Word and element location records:
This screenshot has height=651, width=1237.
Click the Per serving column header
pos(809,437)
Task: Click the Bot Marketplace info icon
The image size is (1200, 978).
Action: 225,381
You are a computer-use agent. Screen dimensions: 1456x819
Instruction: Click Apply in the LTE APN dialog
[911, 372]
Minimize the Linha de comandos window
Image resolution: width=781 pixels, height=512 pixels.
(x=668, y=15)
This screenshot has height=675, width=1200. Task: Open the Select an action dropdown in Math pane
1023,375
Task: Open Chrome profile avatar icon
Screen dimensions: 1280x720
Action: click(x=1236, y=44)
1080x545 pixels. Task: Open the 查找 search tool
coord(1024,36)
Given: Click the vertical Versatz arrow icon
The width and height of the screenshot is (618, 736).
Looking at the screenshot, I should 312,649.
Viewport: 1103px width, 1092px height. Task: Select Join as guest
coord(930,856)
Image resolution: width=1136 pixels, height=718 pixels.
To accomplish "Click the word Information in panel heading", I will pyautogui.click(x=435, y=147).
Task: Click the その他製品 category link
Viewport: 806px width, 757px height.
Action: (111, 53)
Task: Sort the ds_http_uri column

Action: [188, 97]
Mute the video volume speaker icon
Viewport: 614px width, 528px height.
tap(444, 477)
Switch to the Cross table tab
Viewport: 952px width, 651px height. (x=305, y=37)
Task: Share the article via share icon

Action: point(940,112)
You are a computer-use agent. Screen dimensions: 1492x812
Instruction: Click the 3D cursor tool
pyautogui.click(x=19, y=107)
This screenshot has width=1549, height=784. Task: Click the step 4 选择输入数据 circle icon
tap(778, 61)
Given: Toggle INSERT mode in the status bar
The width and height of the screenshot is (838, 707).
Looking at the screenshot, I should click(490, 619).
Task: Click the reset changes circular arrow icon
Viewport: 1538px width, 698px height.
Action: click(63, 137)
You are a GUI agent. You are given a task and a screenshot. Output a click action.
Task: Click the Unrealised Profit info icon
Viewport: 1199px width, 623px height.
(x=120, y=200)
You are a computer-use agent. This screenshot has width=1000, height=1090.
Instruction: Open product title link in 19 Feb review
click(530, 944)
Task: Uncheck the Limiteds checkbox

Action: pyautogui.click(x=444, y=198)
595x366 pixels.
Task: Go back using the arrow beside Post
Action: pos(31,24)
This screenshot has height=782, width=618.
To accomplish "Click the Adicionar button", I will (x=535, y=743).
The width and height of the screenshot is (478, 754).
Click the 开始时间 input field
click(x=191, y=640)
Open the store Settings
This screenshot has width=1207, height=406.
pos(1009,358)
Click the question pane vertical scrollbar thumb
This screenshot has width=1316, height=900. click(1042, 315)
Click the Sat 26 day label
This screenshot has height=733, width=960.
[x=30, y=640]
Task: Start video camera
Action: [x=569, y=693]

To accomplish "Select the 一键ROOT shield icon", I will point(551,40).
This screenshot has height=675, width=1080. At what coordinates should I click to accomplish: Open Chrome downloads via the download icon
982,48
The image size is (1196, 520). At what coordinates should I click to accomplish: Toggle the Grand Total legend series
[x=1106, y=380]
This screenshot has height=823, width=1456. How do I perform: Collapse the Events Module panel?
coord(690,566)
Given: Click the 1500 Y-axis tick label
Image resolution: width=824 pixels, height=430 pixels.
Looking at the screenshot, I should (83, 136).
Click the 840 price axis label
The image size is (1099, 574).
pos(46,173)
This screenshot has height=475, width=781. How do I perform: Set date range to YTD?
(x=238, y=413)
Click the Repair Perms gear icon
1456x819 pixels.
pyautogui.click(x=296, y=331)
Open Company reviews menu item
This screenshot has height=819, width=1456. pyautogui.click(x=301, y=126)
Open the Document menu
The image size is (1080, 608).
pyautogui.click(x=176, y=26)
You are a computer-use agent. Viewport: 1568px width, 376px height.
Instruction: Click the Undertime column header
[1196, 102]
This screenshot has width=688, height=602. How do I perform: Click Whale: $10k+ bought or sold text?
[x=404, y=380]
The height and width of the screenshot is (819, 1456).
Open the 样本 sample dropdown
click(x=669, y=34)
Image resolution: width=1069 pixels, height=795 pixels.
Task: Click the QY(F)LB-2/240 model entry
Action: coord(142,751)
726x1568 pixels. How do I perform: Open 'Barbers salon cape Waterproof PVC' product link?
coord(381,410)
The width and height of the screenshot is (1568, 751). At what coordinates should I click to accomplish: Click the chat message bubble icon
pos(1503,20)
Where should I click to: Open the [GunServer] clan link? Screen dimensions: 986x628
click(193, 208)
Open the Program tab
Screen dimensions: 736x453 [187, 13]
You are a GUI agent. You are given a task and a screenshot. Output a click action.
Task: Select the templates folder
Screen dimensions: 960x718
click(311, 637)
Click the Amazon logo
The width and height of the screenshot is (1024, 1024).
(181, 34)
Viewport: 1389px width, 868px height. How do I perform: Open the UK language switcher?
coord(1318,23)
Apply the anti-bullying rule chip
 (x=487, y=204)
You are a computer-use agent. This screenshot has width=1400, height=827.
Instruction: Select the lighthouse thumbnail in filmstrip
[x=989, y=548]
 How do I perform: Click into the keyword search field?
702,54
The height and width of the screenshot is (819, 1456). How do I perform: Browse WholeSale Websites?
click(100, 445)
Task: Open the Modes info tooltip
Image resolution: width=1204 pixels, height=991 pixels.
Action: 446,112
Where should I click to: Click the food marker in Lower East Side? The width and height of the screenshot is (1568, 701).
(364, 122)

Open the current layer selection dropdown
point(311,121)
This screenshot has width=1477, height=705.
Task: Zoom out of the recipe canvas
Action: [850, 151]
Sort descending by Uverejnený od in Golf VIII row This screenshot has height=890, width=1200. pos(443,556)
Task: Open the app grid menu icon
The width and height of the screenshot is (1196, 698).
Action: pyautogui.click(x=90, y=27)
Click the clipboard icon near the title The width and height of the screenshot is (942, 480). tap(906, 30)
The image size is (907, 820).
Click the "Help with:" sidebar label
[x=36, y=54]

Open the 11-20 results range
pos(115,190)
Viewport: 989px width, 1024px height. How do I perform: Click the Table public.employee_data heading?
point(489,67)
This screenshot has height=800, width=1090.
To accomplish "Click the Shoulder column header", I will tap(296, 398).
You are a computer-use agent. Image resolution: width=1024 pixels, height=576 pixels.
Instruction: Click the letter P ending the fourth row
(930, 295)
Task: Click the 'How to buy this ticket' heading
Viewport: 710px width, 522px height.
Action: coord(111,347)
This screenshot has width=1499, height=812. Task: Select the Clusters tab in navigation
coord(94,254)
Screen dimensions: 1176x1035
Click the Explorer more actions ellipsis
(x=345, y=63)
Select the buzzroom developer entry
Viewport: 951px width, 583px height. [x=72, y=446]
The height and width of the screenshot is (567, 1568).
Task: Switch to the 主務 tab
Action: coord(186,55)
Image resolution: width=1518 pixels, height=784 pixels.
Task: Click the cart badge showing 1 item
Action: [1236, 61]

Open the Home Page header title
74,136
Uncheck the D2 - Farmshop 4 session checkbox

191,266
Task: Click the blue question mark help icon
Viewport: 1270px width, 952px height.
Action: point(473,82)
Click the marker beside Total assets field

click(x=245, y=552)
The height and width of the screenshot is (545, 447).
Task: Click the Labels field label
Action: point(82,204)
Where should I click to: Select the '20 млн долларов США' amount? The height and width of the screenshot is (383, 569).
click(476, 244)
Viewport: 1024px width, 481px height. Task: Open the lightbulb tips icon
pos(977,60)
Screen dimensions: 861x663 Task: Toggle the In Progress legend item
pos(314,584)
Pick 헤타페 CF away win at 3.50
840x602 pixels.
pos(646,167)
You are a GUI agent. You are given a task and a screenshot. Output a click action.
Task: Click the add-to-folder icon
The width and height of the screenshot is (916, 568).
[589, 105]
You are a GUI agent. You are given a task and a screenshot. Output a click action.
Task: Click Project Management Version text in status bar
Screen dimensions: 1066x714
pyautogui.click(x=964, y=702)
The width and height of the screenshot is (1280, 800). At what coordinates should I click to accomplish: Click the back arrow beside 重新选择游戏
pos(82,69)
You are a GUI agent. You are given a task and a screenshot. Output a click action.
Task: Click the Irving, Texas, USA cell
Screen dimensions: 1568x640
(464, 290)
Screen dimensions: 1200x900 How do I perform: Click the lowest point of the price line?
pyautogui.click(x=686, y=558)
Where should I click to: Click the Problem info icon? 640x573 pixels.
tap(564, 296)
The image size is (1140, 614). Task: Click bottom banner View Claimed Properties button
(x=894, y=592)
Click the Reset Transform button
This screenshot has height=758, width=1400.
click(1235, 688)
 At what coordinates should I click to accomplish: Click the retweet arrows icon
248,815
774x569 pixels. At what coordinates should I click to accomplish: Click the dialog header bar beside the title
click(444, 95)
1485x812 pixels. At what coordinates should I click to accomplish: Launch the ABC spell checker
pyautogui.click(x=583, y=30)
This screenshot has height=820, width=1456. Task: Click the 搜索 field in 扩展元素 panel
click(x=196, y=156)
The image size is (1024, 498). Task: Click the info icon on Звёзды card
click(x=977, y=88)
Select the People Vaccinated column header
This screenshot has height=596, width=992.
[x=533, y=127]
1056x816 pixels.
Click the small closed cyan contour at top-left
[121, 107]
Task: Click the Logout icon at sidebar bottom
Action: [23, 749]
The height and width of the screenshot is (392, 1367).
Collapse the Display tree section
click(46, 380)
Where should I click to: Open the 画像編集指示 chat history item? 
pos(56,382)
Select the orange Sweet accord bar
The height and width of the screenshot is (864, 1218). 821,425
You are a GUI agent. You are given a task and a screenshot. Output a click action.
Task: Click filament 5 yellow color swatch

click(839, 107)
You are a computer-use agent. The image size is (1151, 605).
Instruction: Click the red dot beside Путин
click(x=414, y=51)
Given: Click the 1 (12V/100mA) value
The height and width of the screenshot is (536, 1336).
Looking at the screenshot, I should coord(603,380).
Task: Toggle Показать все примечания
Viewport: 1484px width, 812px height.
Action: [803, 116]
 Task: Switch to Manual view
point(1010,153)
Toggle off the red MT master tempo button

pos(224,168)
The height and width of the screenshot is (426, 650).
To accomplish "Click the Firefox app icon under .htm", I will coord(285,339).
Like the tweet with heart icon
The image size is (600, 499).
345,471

### [GIVEN INSTRUCTION]
Copy the lines above word for word, starting with the line that contains "1485x812 pixels. At" and ending with the line that contains "[x=533, y=127]", both included.

### [SOLUTION BELOW]
1485x812 pixels. At what coordinates should I click to accomplish: Launch the ABC spell checker
pyautogui.click(x=583, y=30)
This screenshot has height=820, width=1456. Task: Click the 搜索 field in 扩展元素 panel
click(x=196, y=156)
The image size is (1024, 498). Task: Click the info icon on Звёзды card
click(x=977, y=88)
Select the People Vaccinated column header
This screenshot has height=596, width=992.
[x=533, y=127]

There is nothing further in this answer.